DevOps Pitfalls to Avoid When Getting Started

DevOps Pitfalls to Avoid
When Getting Started

← The Manifest Award for Corewide Everything on CI/CD For FinTech →

Corewide has prepared something truly unique for you.

We will now show you what it takes to bring DevOps to your business — and walk you through this path. Step by step, we will look at different approaches and possibilities, discover the pros and cons of a widespread tech stack, and find ways to choose the best option for YOUR case.

To begin with, choosing a tech stack ashore is critically important. Even the ‘will run anywhere since it’s Java’ scenario is better than nothing — it significantly narrows a list of potential platforms.

Long story short: let’s talk about tech stack (our thing), budgeting (your thing), and tech subtleties (our thing that influences your thing).

Startups. How to End Up Screwing Up

The max result + minimum budget formula is often a failure over time. At Corewide, we’re the adepts of the ‘thinking ahead’ theory. It implies that your initially chosen infrastructure offers a straightforward setup, clear workflow, and the possibility of scaling or migration in future.

Nobody expects an architecture design for ages right off the bat – create something primitive yet scalable (ensuring you understand its pros and cons). That’s a beneficial long-term investment regarding budget, time, and energy.

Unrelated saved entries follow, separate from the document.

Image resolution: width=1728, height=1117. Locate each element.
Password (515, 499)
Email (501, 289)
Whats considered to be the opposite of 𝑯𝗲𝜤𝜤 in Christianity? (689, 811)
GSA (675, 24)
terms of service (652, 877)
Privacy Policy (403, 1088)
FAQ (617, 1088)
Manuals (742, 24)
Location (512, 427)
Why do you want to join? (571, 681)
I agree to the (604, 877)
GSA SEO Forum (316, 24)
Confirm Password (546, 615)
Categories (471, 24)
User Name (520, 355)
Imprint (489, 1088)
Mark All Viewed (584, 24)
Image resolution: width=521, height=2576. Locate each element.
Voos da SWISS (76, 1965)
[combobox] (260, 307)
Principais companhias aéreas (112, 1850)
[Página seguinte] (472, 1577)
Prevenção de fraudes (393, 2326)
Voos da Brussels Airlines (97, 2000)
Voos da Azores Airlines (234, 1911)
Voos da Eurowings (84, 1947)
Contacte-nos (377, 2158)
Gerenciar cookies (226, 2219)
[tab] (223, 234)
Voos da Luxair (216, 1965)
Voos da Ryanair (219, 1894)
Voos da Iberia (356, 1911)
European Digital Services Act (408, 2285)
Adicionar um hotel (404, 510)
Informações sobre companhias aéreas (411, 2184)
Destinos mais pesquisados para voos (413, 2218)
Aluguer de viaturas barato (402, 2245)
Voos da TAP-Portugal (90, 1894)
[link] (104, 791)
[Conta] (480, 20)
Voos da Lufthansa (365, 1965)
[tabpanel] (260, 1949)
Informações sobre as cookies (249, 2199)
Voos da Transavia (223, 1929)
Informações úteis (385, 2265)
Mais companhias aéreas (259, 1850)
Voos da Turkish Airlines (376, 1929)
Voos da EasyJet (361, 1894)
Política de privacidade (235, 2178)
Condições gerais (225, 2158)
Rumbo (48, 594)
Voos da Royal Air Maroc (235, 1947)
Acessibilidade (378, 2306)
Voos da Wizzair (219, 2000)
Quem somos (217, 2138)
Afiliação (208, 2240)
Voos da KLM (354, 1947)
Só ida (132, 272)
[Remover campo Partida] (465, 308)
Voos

The ‘start fast, work somehow, deal with details later’ scenario runs in the short term, but overall, it’s a trap set by wily sales depts (seasoned with ‘easy-to-use’ or ‘one-click setup’).

Embracing simple and fast-working solutions, thus abstracting from the infra layer, saves up some budget from the beginning. Still, this approach will result in inevitable migration because the beginner’s stack will correlate with your business development up to a certain moment.

devops delivery options to choose like FaaS, PaaS, Bare Metal, Cloud

PaaS

Businesses aiming to reduce costs and efforts tend to use PaaS like Heroku or DigitalOcean App Platform. It stands out from the crowd by hiding the infra to some degree and offering nice price tags — however, any setup complication changes the subscription plan and leads to migration.

The main problem of PaaS lies in its advantage: cheap deploying larger applications is impossible even on the dev environment, not to mention releases to prod. One meets limited resources for a high price, which unlikely fits a modern application or microservice and doesn’t pay off at a long distance.

The numbers speak for themselves – look at the standard 2X on Heroku VS the same size VM on DO (1 CPU, 1GB Memory / 25GB Storage / 1TB Bandwidth) VS the virtual machine on AWS.

types and prices of virtual machines on Heroku, AWS, DigitalOcean

Among all the options letting to start up and not screw up, PaaS shows itself as one of the most reliable. Its primary disadvantage is that with the growth and scaling of the app, it becomes unreasonably expensive, losing efficiency.

PaaS is about a potential vendor lock, lack of control, and actual ‘non-ownership’ of the app’s data. If a business launches a simple one-component app or the MVP release cycle is short, that’s an excellent choice — but Heroku or DO App Platform won’t cope with the rest.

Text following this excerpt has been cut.